_Work instruction_: Copy the passage of the article about Tonga's canceled flights from "Tonga’s Lulutai Airlines" to "aircraft and shipping." word for word.

_Page extract_:
============

Tonga’s sole carrier, Lulutai Airlines, is canceling flights after the small South Pacific nation recorded its first-ever case of COVID-19. A missionary returning from New Zealand on an Air New Zealand flight inadvertently imported the virus into Tonga last week.
Tonga’s Lulutai Airlines is canceling flights after the first case of COVID-19 in the country. Photo: Lulutai Airlines
Flights canceled as Tonga goes into lockdown
The country of 106,000 people went into a seven-day lockdown at midnight on Monday, with police and military now enforcing an overnight curfew. On Monday morning, Lulutai Airlines flights from Tonagtapu to Vava’u were temporarily suspended after the Governor of Vava’u, Lord Fakatulolo, said the borders of the Vava’u Island Group would close to all aircraft and shipping.
Tonga comprises roughly 170 islands, of which 36 are inhabited, including the Tongatapu Group in the south, the Haʿapai Group in the center, and the Vavaʿu Group in the north.
Tongan Government-owned Lulutai Airlines provides much-needed connectivity between the islands. The tiny airline has a fleet of just two planes – a 25-year-old Saab 340 (A3-PUA) and a 12 seater Y12 that formerly flew for now-defunct Real Tonga Airlines.
According to Tonga Airports Limited, Lulutai Airlines is scheduled to operate six flights around Tonga on Tuesday, including the now-canceled return service between Tongatapu and Vava’u. Other flights listed on Tuesday include return flights between Tongatapu and Ha’apai and Tongatapu and ‘Eua.

============

_Collected data_:
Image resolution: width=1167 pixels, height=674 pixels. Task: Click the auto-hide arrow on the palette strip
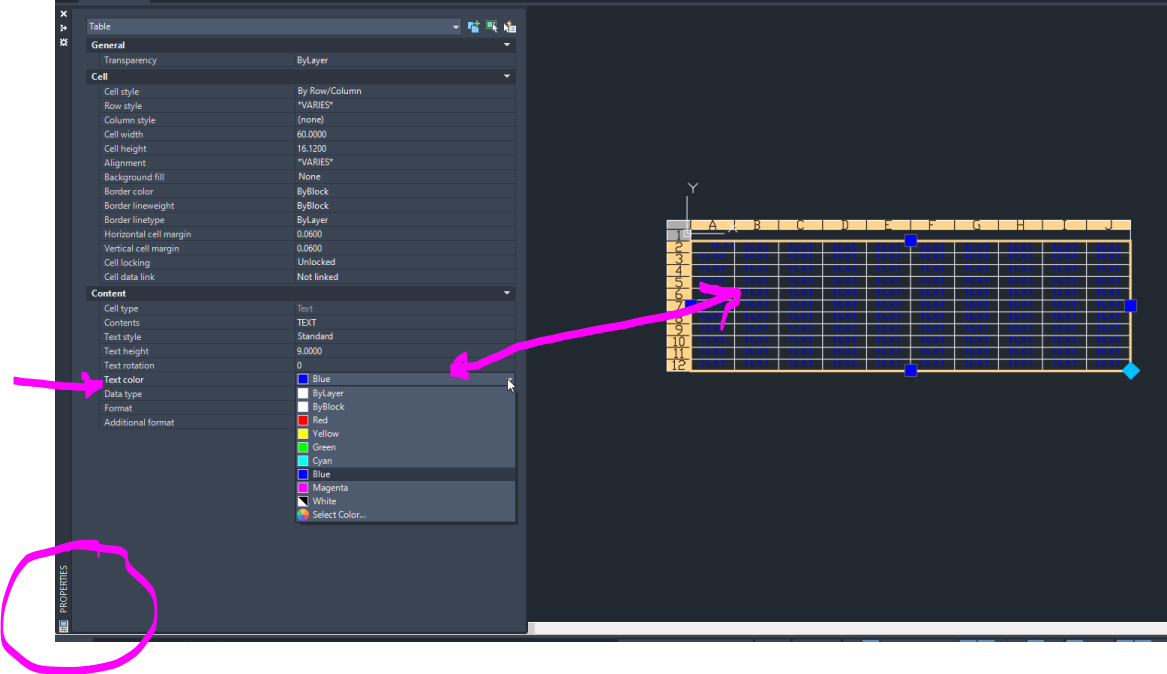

============

_Final answer_:
Tonga’s Lulutai Airlines is canceling flights after the first case of COVID-19 in the country. Photo: Lulutai Airlines
Flights canceled as Tonga goes into lockdown
The country of 106,000 people went into a seven-day lockdown at midnight on Monday, with police and military now enforcing an overnight curfew. On Monday morning, Lulutai Airlines flights from Tonagtapu to Vava’u were temporarily suspended after the Governor of Vava’u, Lord Fakatulolo, said the borders of the Vava’u Island Group would close to all aircraft and shipping.